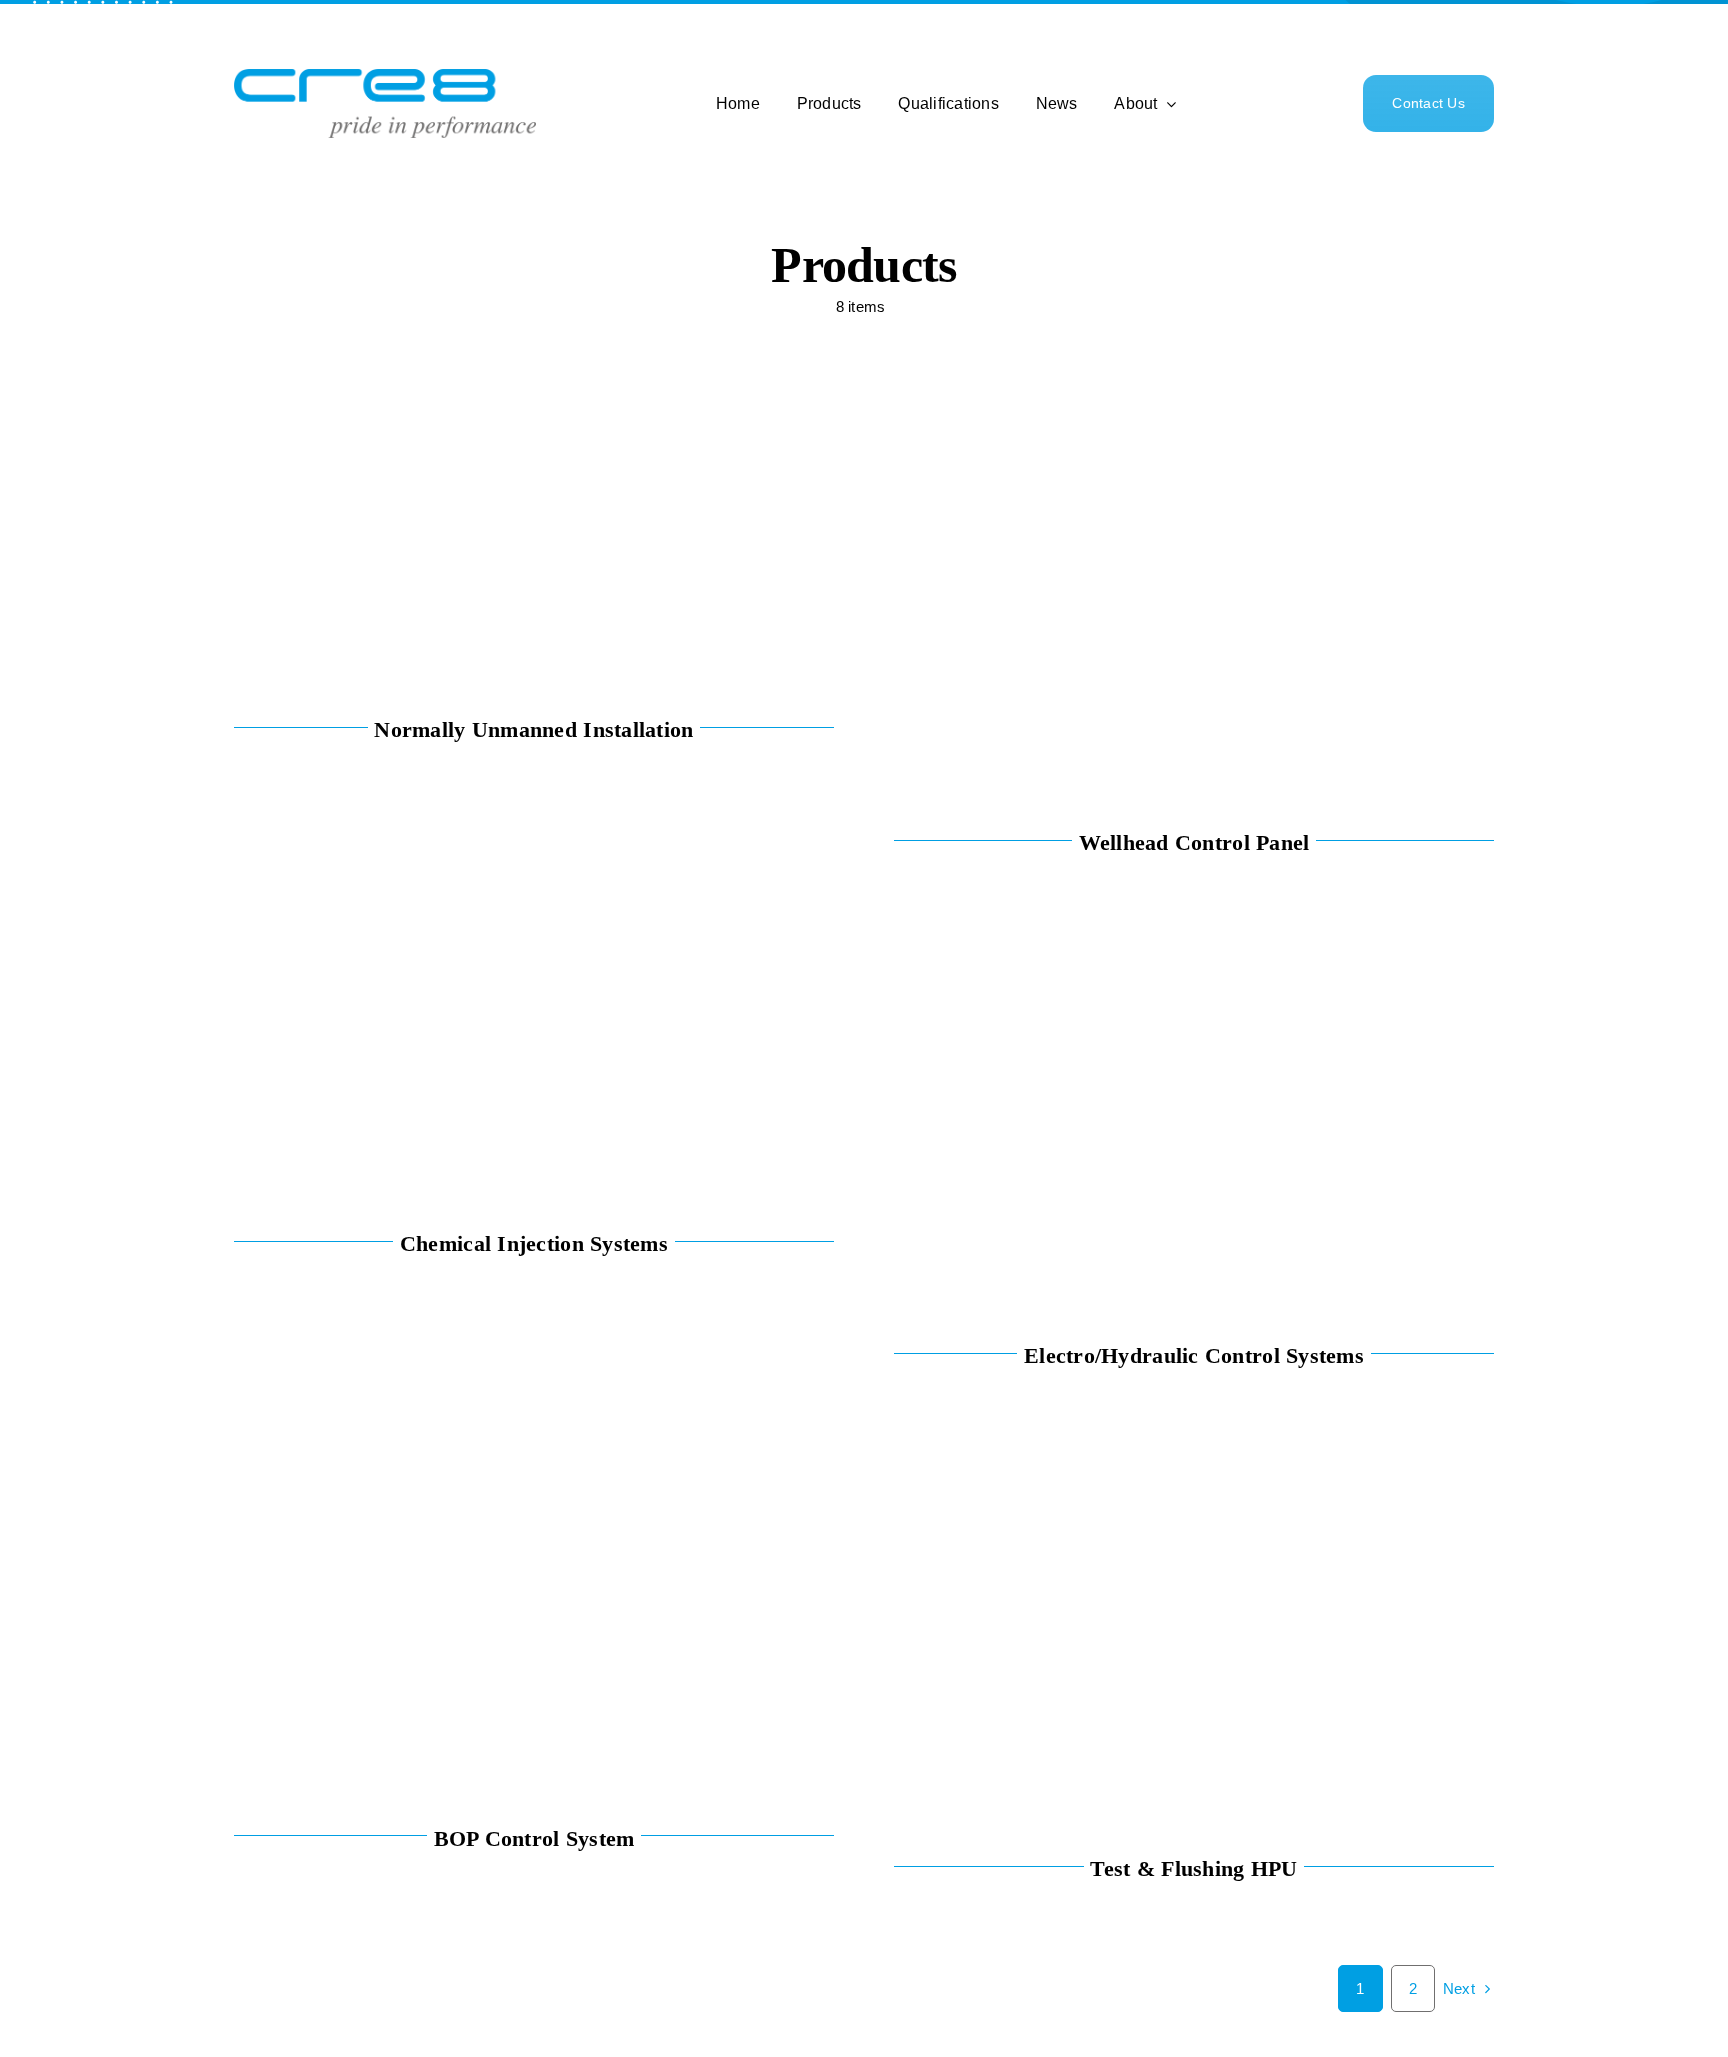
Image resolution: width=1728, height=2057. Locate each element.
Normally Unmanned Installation (533, 729)
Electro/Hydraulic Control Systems (1194, 1355)
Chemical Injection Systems (534, 1243)
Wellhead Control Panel (1194, 842)
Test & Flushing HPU (1193, 1868)
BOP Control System (534, 1838)
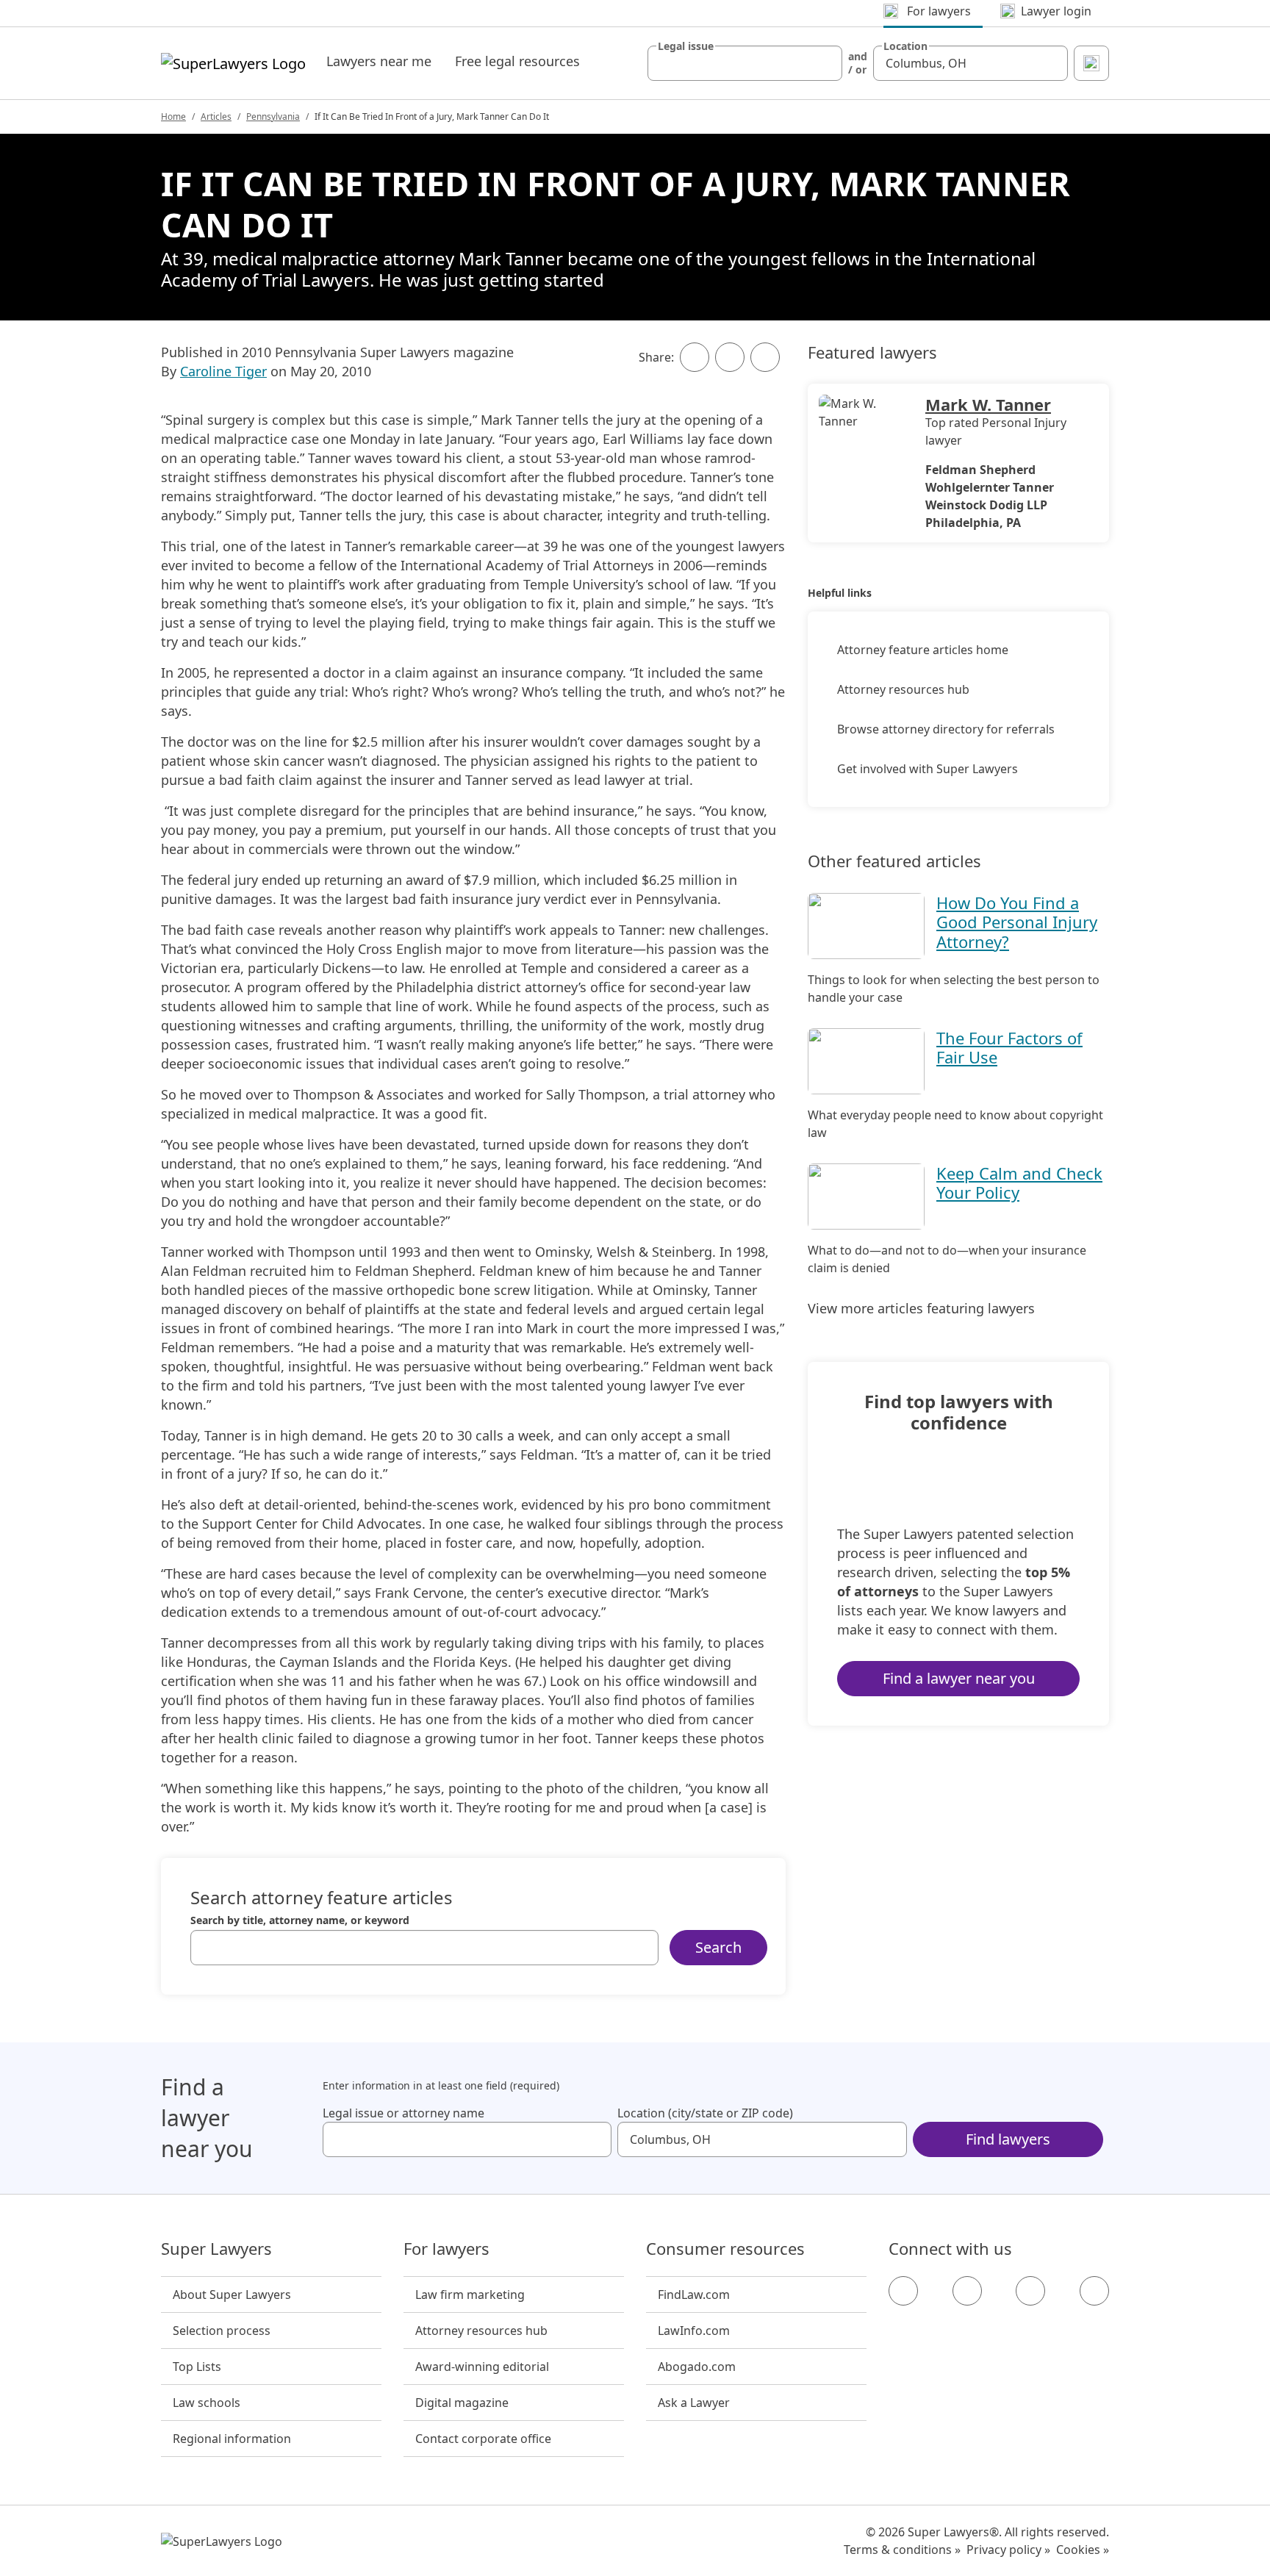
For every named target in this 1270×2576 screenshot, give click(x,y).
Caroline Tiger (223, 371)
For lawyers (446, 2249)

┄┄┄┄┄┄┄┄┄┄

■ TASK REQUIREMENTS
From the records above, count the lines in which the string "Systems" is found, and answer with the number alone.

■ SOLUTION
2